Exercise objective >> The answer must be the full listing, retyped exactly.

(Data section)

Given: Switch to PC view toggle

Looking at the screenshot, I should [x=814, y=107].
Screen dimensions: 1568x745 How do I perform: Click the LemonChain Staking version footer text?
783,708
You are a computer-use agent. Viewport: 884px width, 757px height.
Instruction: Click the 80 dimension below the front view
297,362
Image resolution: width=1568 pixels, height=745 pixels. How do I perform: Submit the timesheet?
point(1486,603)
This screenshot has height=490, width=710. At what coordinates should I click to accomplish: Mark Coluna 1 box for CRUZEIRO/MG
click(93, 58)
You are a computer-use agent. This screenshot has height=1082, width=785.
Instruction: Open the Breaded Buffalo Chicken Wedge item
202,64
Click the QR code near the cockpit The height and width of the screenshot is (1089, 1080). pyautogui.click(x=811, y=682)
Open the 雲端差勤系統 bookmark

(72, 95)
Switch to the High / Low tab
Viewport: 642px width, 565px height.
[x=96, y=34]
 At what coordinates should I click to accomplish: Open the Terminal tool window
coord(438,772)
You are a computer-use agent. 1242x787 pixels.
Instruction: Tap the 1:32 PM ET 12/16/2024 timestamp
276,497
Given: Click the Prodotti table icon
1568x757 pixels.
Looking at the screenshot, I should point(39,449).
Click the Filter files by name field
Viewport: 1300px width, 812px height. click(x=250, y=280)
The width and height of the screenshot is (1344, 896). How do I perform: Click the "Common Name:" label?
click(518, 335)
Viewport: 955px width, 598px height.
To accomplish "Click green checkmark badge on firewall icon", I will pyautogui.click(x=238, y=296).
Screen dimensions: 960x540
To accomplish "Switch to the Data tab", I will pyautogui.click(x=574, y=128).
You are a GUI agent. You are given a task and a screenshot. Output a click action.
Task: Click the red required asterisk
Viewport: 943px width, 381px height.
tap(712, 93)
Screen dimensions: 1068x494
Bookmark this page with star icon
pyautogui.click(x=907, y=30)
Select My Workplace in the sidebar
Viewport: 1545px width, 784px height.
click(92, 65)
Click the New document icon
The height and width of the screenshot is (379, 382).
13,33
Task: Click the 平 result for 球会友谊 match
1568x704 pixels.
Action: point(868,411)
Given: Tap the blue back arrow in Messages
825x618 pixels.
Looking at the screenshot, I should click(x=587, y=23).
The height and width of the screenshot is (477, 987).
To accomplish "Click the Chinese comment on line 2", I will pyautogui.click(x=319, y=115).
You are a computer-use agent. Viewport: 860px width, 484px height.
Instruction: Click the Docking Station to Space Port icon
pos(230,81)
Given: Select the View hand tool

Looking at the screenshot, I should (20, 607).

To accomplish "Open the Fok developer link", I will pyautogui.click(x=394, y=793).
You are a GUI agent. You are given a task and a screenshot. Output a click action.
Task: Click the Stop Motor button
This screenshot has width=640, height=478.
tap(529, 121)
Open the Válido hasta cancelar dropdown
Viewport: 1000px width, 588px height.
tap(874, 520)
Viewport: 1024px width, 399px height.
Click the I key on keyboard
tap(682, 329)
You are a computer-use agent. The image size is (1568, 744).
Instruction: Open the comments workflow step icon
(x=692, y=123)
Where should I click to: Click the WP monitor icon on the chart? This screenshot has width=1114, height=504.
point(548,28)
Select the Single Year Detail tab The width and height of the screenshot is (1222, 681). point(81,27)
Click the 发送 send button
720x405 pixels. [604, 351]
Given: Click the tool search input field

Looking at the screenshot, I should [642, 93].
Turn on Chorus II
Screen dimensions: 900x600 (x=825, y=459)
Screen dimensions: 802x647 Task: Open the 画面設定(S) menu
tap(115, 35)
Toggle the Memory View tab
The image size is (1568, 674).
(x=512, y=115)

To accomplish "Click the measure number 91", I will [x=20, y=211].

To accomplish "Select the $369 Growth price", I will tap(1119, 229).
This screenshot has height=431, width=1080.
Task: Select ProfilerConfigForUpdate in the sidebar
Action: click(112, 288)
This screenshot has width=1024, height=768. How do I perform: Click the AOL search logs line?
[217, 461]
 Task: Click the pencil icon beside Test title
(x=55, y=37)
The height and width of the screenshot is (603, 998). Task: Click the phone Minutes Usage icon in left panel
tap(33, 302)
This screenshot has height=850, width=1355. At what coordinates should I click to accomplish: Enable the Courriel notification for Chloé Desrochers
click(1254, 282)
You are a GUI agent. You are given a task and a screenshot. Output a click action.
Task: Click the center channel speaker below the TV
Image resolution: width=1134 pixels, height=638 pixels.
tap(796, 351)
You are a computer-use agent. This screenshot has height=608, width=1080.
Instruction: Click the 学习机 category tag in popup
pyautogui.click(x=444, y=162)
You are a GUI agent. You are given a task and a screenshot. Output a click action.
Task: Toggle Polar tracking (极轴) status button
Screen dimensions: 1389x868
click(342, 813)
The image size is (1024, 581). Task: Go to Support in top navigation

(End Data section)

Problem solution >>
Given: Switch to PC view toggle

Looking at the screenshot, I should [x=814, y=107].
Screen dimensions: 1568x745 How do I perform: Click the LemonChain Staking version footer text?
783,708
You are a computer-use agent. Viewport: 884px width, 757px height.
Instruction: Click the 80 dimension below the front view
297,362
Image resolution: width=1568 pixels, height=745 pixels. How do I perform: Submit the timesheet?
point(1486,603)
This screenshot has height=490, width=710. At what coordinates should I click to accomplish: Mark Coluna 1 box for CRUZEIRO/MG
click(93, 58)
You are a computer-use agent. This screenshot has height=1082, width=785.
Instruction: Open the Breaded Buffalo Chicken Wedge item
202,64
Click the QR code near the cockpit The height and width of the screenshot is (1089, 1080). pyautogui.click(x=811, y=682)
Open the 雲端差勤系統 bookmark

(72, 95)
Switch to the High / Low tab
Viewport: 642px width, 565px height.
[x=96, y=34]
 At what coordinates should I click to accomplish: Open the Terminal tool window
coord(438,772)
You are a computer-use agent. 1242x787 pixels.
Instruction: Tap the 1:32 PM ET 12/16/2024 timestamp
276,497
Given: Click the Prodotti table icon
1568x757 pixels.
Looking at the screenshot, I should point(39,449).
Click the Filter files by name field
Viewport: 1300px width, 812px height. click(x=250, y=280)
The width and height of the screenshot is (1344, 896). How do I perform: Click the "Common Name:" label?
click(518, 335)
Viewport: 955px width, 598px height.
To accomplish "Click green checkmark badge on firewall icon", I will pyautogui.click(x=238, y=296).
Screen dimensions: 960x540
To accomplish "Switch to the Data tab", I will pyautogui.click(x=574, y=128).
You are a GUI agent. You are given a task and a screenshot. Output a click action.
Task: Click the red required asterisk
Viewport: 943px width, 381px height.
tap(712, 93)
Screen dimensions: 1068x494
Bookmark this page with star icon
pyautogui.click(x=907, y=30)
Select My Workplace in the sidebar
Viewport: 1545px width, 784px height.
click(92, 65)
Click the New document icon
The height and width of the screenshot is (379, 382).
13,33
Task: Click the 平 result for 球会友谊 match
1568x704 pixels.
Action: point(868,411)
Given: Tap the blue back arrow in Messages
825x618 pixels.
Looking at the screenshot, I should click(x=587, y=23).
The height and width of the screenshot is (477, 987).
To accomplish "Click the Chinese comment on line 2", I will pyautogui.click(x=319, y=115).
You are a computer-use agent. Viewport: 860px width, 484px height.
Instruction: Click the Docking Station to Space Port icon
pos(230,81)
Given: Select the View hand tool

Looking at the screenshot, I should (20, 607).

To accomplish "Open the Fok developer link", I will pyautogui.click(x=394, y=793).
You are a GUI agent. You are given a task and a screenshot. Output a click action.
Task: Click the Stop Motor button
This screenshot has width=640, height=478.
tap(529, 121)
Open the Válido hasta cancelar dropdown
Viewport: 1000px width, 588px height.
tap(874, 520)
Viewport: 1024px width, 399px height.
Click the I key on keyboard
tap(682, 329)
You are a computer-use agent. The image size is (1568, 744).
Instruction: Open the comments workflow step icon
(x=692, y=123)
Where should I click to: Click the WP monitor icon on the chart? This screenshot has width=1114, height=504.
point(548,28)
Select the Single Year Detail tab The width and height of the screenshot is (1222, 681). point(81,27)
Click the 发送 send button
720x405 pixels. [604, 351]
Given: Click the tool search input field

Looking at the screenshot, I should [642, 93].
Turn on Chorus II
Screen dimensions: 900x600 (x=825, y=459)
Screen dimensions: 802x647 Task: Open the 画面設定(S) menu
tap(115, 35)
Toggle the Memory View tab
The image size is (1568, 674).
(x=512, y=115)

To accomplish "Click the measure number 91", I will [x=20, y=211].

To accomplish "Select the $369 Growth price", I will tap(1119, 229).
This screenshot has height=431, width=1080.
Task: Select ProfilerConfigForUpdate in the sidebar
Action: click(112, 288)
This screenshot has width=1024, height=768. How do I perform: Click the AOL search logs line?
[217, 461]
 Task: Click the pencil icon beside Test title
(x=55, y=37)
The height and width of the screenshot is (603, 998). Task: Click the phone Minutes Usage icon in left panel
tap(33, 302)
This screenshot has height=850, width=1355. At what coordinates should I click to accomplish: Enable the Courriel notification for Chloé Desrochers
click(1254, 282)
You are a GUI agent. You are given a task and a screenshot. Output a click action.
Task: Click the center channel speaker below the TV
Image resolution: width=1134 pixels, height=638 pixels.
tap(796, 351)
You are a computer-use agent. This screenshot has height=608, width=1080.
Instruction: Click the 学习机 category tag in popup
pyautogui.click(x=444, y=162)
You are a GUI agent. You are given a task and a screenshot. Output a click action.
Task: Toggle Polar tracking (极轴) status button
Screen dimensions: 1389x868
click(342, 813)
The image size is (1024, 581). Task: Go to Support in top navigation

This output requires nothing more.